Other than that: perfect like cold fusion in Ytah
Dynamics
Sorry
Utah
Okay, step away from the keyboard, sir.
Slinky also makes a wonderful toy
Another Muslim invention!
hell, anybody who’s ever scraped out a jeffries tube knows that...
People used to mock Robert Goddard with his ‘loony’ ideas about spaceflight. You’d think people would be more open to new ideas but it seems things never change.
If microwave propulsion is proven to work despite defying previously accepted orthodoxies about physics then it simply means there need to be new orthodoxies about physics.
I believe it is possible, does not violate the laws of motion or thermodynamics, and is relatively straight forward. Does that make me a barking moonbat?
“Shawyer claims the EmDrive converts electric power into thrust, without the need for any propellant by bouncing microwaves around in a closed container. He has built a number of demonstration systems, but critics reject his relativity-based theory and insist that, according to the law of conservation of momentum, it cannot work.”
It would be interesting to see exactly how this guys “relativity-based theory” works. After all, relativistically, the microwave energy is equivalent to mass, but you should still need to shoot a whole lot of microwaves out the back of the ship in order to generate any forward thrust.
Just bouncing microwaves around in a box would seem to achieve nothing. One impact on one side might move the box infintesimally forward, but the reflection hitting another side would then impart momentum in another direction, and in the aggregate, it should all negate and result in no motion at all.
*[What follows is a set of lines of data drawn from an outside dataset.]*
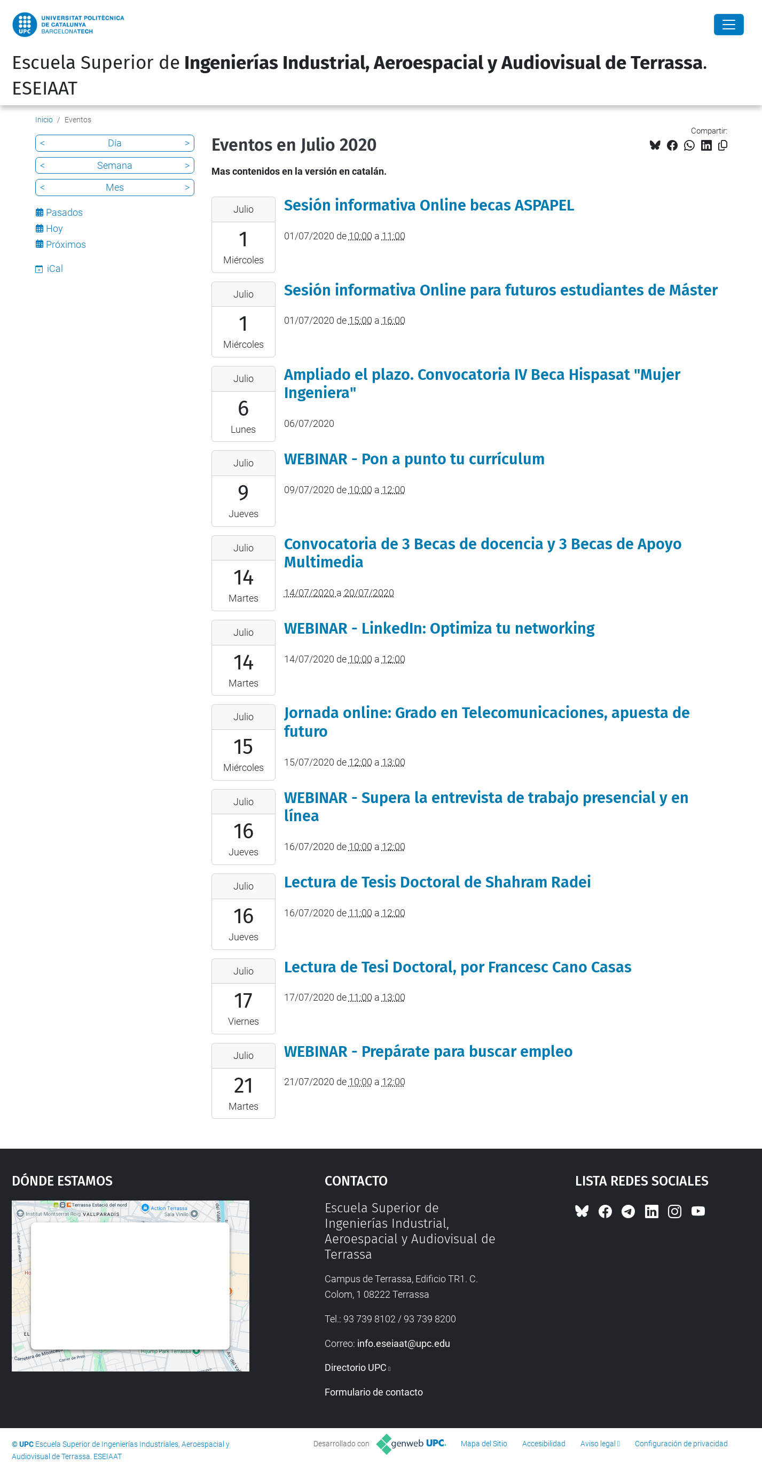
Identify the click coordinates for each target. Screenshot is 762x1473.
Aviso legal (598, 1443)
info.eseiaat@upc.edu (403, 1343)
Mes (115, 187)
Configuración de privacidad (681, 1443)
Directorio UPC (356, 1367)
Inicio (44, 119)
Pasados (64, 212)
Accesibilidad (543, 1443)
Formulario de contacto (374, 1392)
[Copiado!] (722, 145)
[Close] (729, 24)
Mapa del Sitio (484, 1443)
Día (115, 143)
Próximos (66, 244)
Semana (114, 165)
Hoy (54, 228)
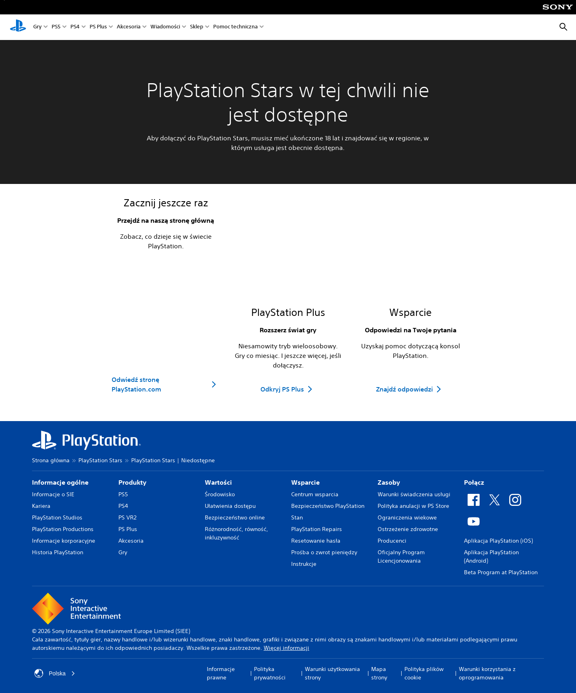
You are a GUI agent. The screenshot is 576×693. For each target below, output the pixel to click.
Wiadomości (165, 27)
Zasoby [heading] (389, 482)
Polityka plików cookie (424, 673)
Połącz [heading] (474, 482)
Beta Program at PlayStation (501, 572)
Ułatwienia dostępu (230, 505)
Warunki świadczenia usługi (414, 494)
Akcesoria (128, 27)
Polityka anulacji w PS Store (413, 505)
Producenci (392, 540)
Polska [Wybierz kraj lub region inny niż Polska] (55, 673)
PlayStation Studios (57, 517)
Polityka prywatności (270, 673)
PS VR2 (127, 517)
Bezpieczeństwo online (235, 517)
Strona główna (51, 460)
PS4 (75, 27)
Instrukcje (303, 563)
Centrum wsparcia (314, 494)
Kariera (41, 505)
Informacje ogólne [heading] (60, 482)
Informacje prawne (221, 673)
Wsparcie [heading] (305, 482)
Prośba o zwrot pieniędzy (324, 552)
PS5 (56, 27)
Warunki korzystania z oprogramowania (487, 673)
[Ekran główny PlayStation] (18, 27)
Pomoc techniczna (235, 27)
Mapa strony (379, 673)
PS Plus (98, 27)
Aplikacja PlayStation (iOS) (498, 540)
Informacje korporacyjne (63, 540)
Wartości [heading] (218, 482)
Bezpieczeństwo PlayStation (327, 505)
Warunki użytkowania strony (332, 673)
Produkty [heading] (132, 482)
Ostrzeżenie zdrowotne (408, 529)
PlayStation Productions (63, 529)
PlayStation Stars (100, 460)
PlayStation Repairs (316, 529)
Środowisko (220, 494)
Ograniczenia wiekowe (407, 517)
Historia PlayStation (57, 552)
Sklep (196, 27)
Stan (297, 517)
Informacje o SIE (53, 494)
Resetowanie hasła (315, 540)
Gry (37, 27)
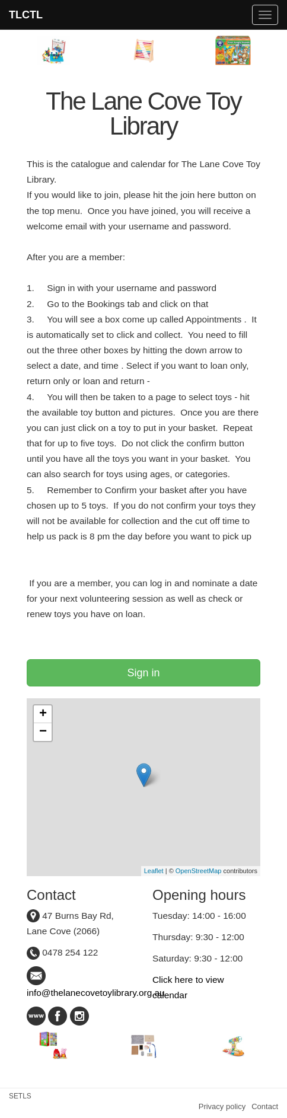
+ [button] (43, 714)
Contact (264, 1106)
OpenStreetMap (199, 870)
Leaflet (154, 870)
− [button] (43, 732)
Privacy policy (222, 1106)
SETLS (20, 1096)
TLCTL (26, 15)
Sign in (143, 673)
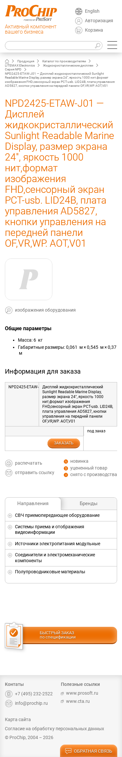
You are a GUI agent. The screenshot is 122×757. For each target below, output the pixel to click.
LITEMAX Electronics (20, 65)
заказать (64, 443)
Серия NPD (13, 69)
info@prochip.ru (26, 703)
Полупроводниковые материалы (50, 571)
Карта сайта (18, 719)
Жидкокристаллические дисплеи (68, 65)
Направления (32, 503)
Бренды (89, 503)
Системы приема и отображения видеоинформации (49, 529)
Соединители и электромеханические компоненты (55, 557)
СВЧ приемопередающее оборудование (57, 515)
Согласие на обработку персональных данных (54, 728)
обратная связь (88, 751)
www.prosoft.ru (79, 693)
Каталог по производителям (64, 61)
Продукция (25, 61)
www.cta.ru (75, 701)
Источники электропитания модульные (57, 543)
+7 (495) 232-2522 (29, 693)
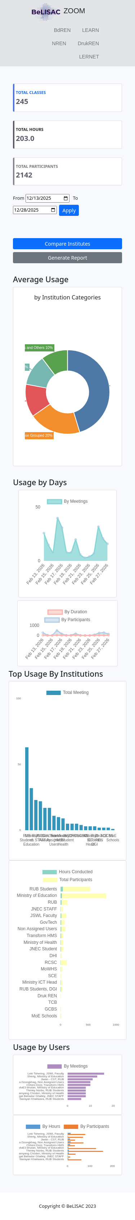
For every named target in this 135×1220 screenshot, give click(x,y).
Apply (69, 210)
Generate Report (67, 257)
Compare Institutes (67, 243)
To (75, 198)
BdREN (62, 30)
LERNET (89, 57)
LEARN (90, 30)
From (18, 198)
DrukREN (88, 43)
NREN (59, 43)
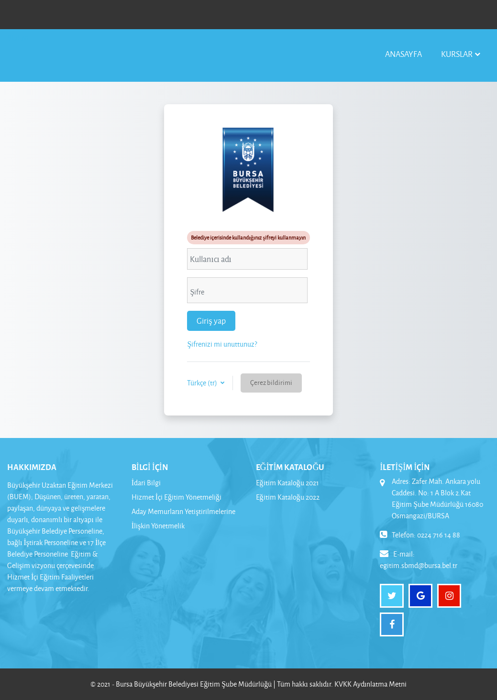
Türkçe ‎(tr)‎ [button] (203, 383)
The only way I can conceive of this working is if you could direct the microwave impacts to only hit the front side of the box. This would require catching any reflecting photons and redirecting them back at the front side, without letting them strike any other surface to impart their momentum. Some sort of non-physical system, like a magnetic containment field, might do the trick, but I have a feeling that there is a “catch” I am not thinking of that would make even that solution not work.
As soon as they said, convert electricity, I stopped.
Where does the electricity come from? At best perfect nuclear conversion of mass to energy.
Try running the numbers for a machine to get to say 90% light. It is 100,000 fuel to payload ratio. Then there is slowing down and return.
It would be awesome if it is true. Humans would literally OWN the solar system. Probably not beyond it for a long time though.
“If microwave propulsion is proven to work despite defying previously accepted orthodoxies about physics then it simply means there need to be new orthodoxies about physics.”
But the science is settled! There is a consensus! What are you, some kind of denier??